Sir Stewart Bovell Park, Busselton
January 3 and 4
REVIEW: SIMON COLLINS
Ten years can be such an awkward stage and the annual Southbound festival hit double figures as an event that has found a niche, but a niche that hasn’t changed.
It attracts around 12,000 music lovers to Busselton year in, year out. Big names or hot talent seem unable to boost attendance, nor detract from it.
The past weekend featured well-received main stage performances from Vampire Weekend on Friday and MGMT on Saturday, but both were muted finales. The latter gathered Kiwi music legend Neil Finn and Perth psych-rockers Pond, plus Tame Impala frontman Kevin Parker, on stage for a finale of Split Enz’s classic Six Months in a Leaky Boat. That would have served as an exclamation point on the laid-back event, yet the New York-based outfit decided to stay put for one more, far less exciting number.

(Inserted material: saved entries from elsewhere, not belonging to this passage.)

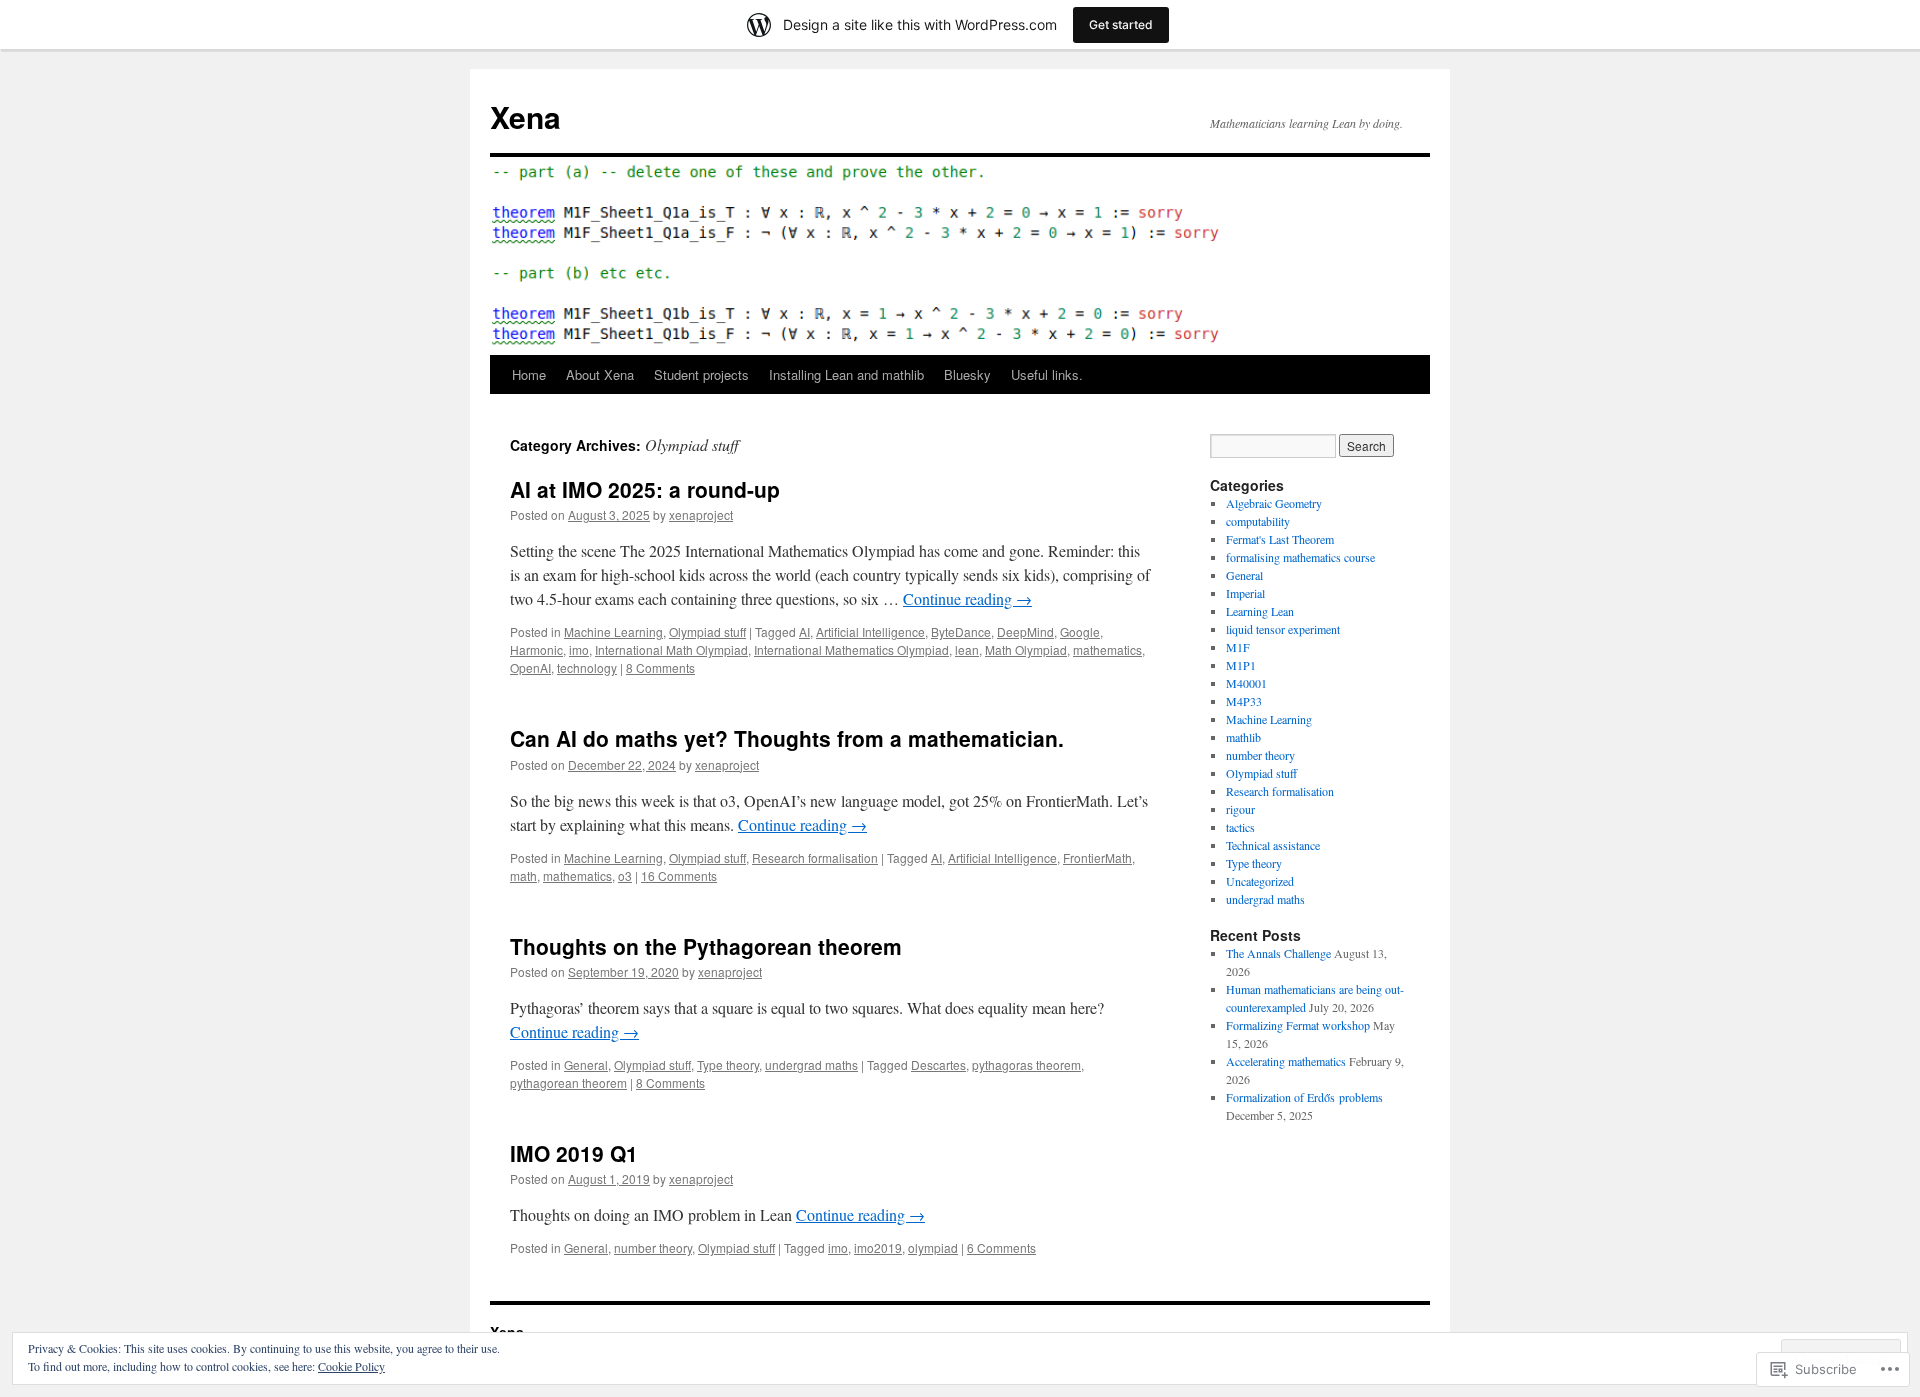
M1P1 (1241, 665)
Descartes (938, 1064)
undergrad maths (811, 1064)
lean (967, 649)
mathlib (1243, 737)
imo (579, 649)
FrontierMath (1097, 857)
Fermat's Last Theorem (1280, 539)
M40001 (1246, 683)
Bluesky (967, 374)
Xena (525, 116)
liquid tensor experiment (1283, 629)
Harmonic (536, 649)
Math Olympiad (1026, 649)
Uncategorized (1260, 881)
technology (587, 667)
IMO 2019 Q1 (574, 1153)
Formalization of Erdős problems (1304, 1097)
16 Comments (679, 875)
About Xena (600, 374)
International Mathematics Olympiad (851, 649)
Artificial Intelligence (870, 631)
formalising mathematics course (1300, 557)
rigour (1240, 809)
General (586, 1064)
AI (804, 631)
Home (529, 374)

Likewise fellow New Yorkers Vampire Weekend were a worthy yet rather chilled-out full stop on Friday night. Their continuation of the Peter Gabriel/Paul Simon afro-beat inspired sound is hard to dislike, especially when they add a dash of punk for Cousins, Giving Up the Gun and A-Punk.
So, which acts made Southbound 2014 one to remember?
Former Smiths guitarist Johnny Marr delivered an 80s English rock fan’s dream, dishing up a rowdy, assured show spiced with classics from his old band, plus one Electronic number, a Clash cover and winning tunes from last year’s solo debut, The Messenger. New tune Upstarts was a ripper, pipped for sing-ability by Smiths favourites Bigmouth Strikes Again and How Soon is Now?
While the Rubens and the Cat Empire both pulled big crowds as the sun made its exit, Sacramento funky dance-punks !!! – it’s pronounced Chk Chk Chk, or simply raise your eyebrows three times – got the big top boogieing to Californiyeah and Get That Rhythm Right. The band held down the rhythms while singer Nic Offer spent most of the performance cavorting in the crowd. Great fun.
The only tighter sound on Friday came from Philadelphia-spawned live hip-hop and neo-soul ensemble the Roots, who basically showed off for an hour. Sousaphonist Damon Bryson, aka Tuba Gooding Jr, bounced around the stage wearing his instrument like a crazy crab shell, augmenting the white hot jams that dipped into Guns N’ Roses and Kool and the Gang.
On Saturday, it was impossible to go past Finn’s family band, featuring sons Elroy and Liam plus wife Sharon, as the highlight. The evergreen 55-year-old from Te Awamutu segued from Don’t Dream it’s Over into the Everly Brothers’ All I Have to Do is Dream in tribute to Phil Everly, who passed away on Saturday. “One of the great singing brothers,” Finn quipped during a top performance littered with sing-along favourites, including Crowded House’s Weather With You and Something So Strong, plus Split Enz’s I Got You and One Step Ahead.
In a portent of the ship-themed finale with MGMT, Finn finished strumming Better Be Home Soon on an acoustic guitar in an inflatable dingy.
Liverpudlian indie rock trio the Wombats proved their worth as festival main stagers, while another English three-piece, London Grammar, were underwhelming in the big top, despite gorgeous singer Hannah Reid’s equally stunning vocals.
The four winners on Saturday could not contrast more if they tried. Recently reunited Milwaukee acoustic punk outfit Violent Femmes played their entire self-titled 1983 debut, from Blister in the Sun to Good Feeling.
From American alternative music to African desert rock, Bombino unleashed fluid, bluesy rock in the big tent led by Tuareg axe slinger Omara Moctar. The Niamey, Niger-based guitarist, dressed in traditional violet robes, unleashed explosive tempo shifts and sizzling riffs.
Then there was Solange, the Venus to big sister Beyonce’s Serena, who brought glamour to the main stage mid-arvo. “Let’s turn this festival into one big grind session,” the 27-year-old with long, long braids and short shorts purred.
Smooth is not a word usually associated with Perth rockers Pond, who let their freak flag fly on Saturday afternoon. The fast-rising offshoot of the Tame Impala family tree dialled their psychedelic sound right up to avocado parrot.
MGMT could learn a thing or two about stage presence from Pond, who take a leaf (or bud) out of the Flaming Lips playbook. Go fully stupid, win the crowd then get the hell off stage.